Dafür erleben wir eine skandinavischen Mittelstand-Ehekrieg als Partnerduell à la Ibsen, Strindberg, Bergmann, sehr konzeptlastig, schon im ersten Bild, das als Zimmer im Zimmer die um den Mann bangende Desdemona zeigt. Ihr Sturm der Gefühle tobt im Inneren, auch längst so ein Regieklischee. Und das am Ende, zur Ermordung, wiederkehrt.
Hier hat ein Jago leichtes Spiel. Und man wundert sich nicht, dass Verdi mit dem Gedanken spielte, die Oper nach dieser dritten, sinistren Hauptfigur zu nennen. Der ungemein präsente, genaue, nuancenreiche Gerald Finley ist ganz schnell der Star: ein Jongleur des Bösen aus dem Geist der Commedia dell’Arte. Im Schlabbershirt, mit Streifenhosen, Sneakers und satansroten Socken ein teuflisch-galanter Verführer. Seinem Kavaliersbariton fehlt vokal die Schwärze, die Wucht, der Nihilismus. Er macht das durch zynisch wache Varianz und bewusste Textausdeutung wett. Immer wieder bettet er seinen Kopf in dem Schoß Otellos. Lief da mal was? Oder ist es nur Projektion? Einer der vielen, diffus bleibenden, letztlich kleinlichen Deutungsversuche Niermeyers.
Kein Italiener auch in der Restbesetzung. Die gut aufgelegten Chöre schmettern effektbewusst, so wie die Trompeten. Die immer noch anrührende, oft gehörte Desdemona der Anja Harteros hat inzwischen metallische Schärfen, ihr Timbre eine hier deutungsgerechte Härte und Herbheit bekommen. Vorangetrieben, an der kurzen Leine gehalten, extrem verlangsamt und ebenso beschleunigt wird sie von Kirill Petrenko. Der peitscht das Staatsorchester wie die Massen so vehement und knallig durch den blitzezuckenden, trommeldröhnenden Auftakt, dass der Lüster klirrt.
Ein infernalische Instrumentalfuror, der sich mit leise tastenden, lauernden Suspense-Momenten abwechselt. Immer wieder beschwört Petrenko gestenausgreifend die apokalyptischen Verdi-Extreme, nur tanzende Feuerraffinesse und gustiöser Trinkreigen, amouröse Wärme des ersten Duettfinales, die trügerische Madolinensonne im diesmal gendergestörten Idyll des zweiten Bildes, Resignation, verlorene Seelentrübnis des letzten Aktes, die findet sich nicht.

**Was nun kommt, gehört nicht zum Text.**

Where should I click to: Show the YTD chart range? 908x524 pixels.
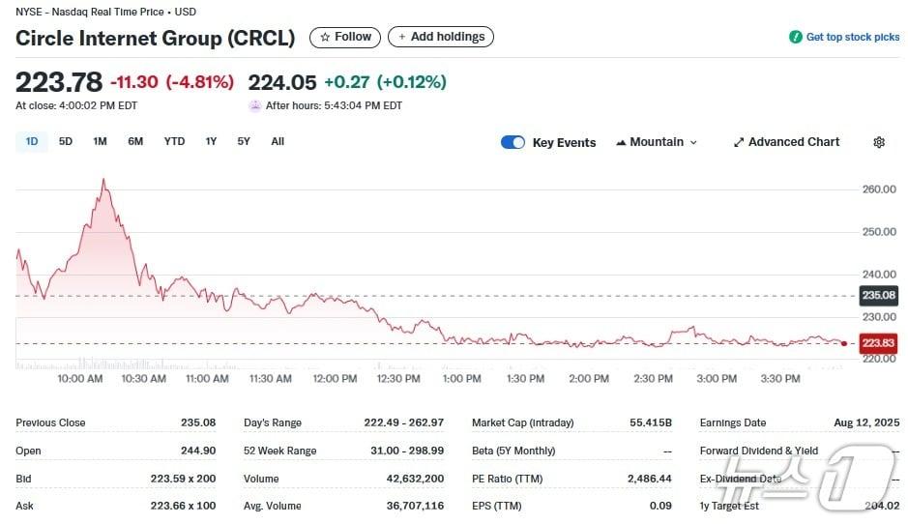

Alles ist grell, zugespitzt, überzeichnet, schroff – ein brillanter, aber holzschnitthaft teutonischer Verdi in der vibratolos-harten, antikulinarischen Fritz-Busch-Tradition der Zwanzigerjahre.
Besonders in München als Traumpaar gefeiert, haben Anja Harteros und Jonas Kaufmann hier bisher in einer Wagner- und fünf italienischen Opern das Haus zum Beben gebracht. Die Bayerische Staatsoper ist das Epizentrum dieser sehr besonderen Sopran-Tenor-Konstellation. Der „Otello“ hätte jetzt als vierter Verdi-Pas de deux die Apotheose ihrer feinen Vokalbeziehung werden können. Es geriet eher zum Schwanengesang. Mit einer herben Spröden, die ihn nicht ranlässt, obwohl sie seine Nähe sucht. Und mit einem gereiften Frauenschwarm als Herr Niemand im lockenlos grauem Haar. Gemeinsam ratlos.
Es spricht für beide, dass sie sich hier als große Singschauspieler in den Dienst einer allzu einseitigen Deutung stellen. Die ist sauber, clean, aseptisch. Nicht verstörend, hart, politisch unkorrekt, wie jene Luc-Perceval-Inszenierung, mit der 2003 in der radikalen Neuübersetzung und Shakespeare-Zuspitzung Feridun Zaimoglus auf der anderen Maximilanstraßenseite Frank Baumbauer seine Kammerspiele-Intendanz eröffnet und der leider längst dem Theater abhanden gekommene Thomas Thieme einen verschmierten „Schoko“ auf die Bühne gewuchtet hat. Dagegen ist der aktuelle Münchner Opern-Otello ein paralysierter Staubsaugervertreter. Nicht schwarz, nicht weiß, nicht grau. Nur mau.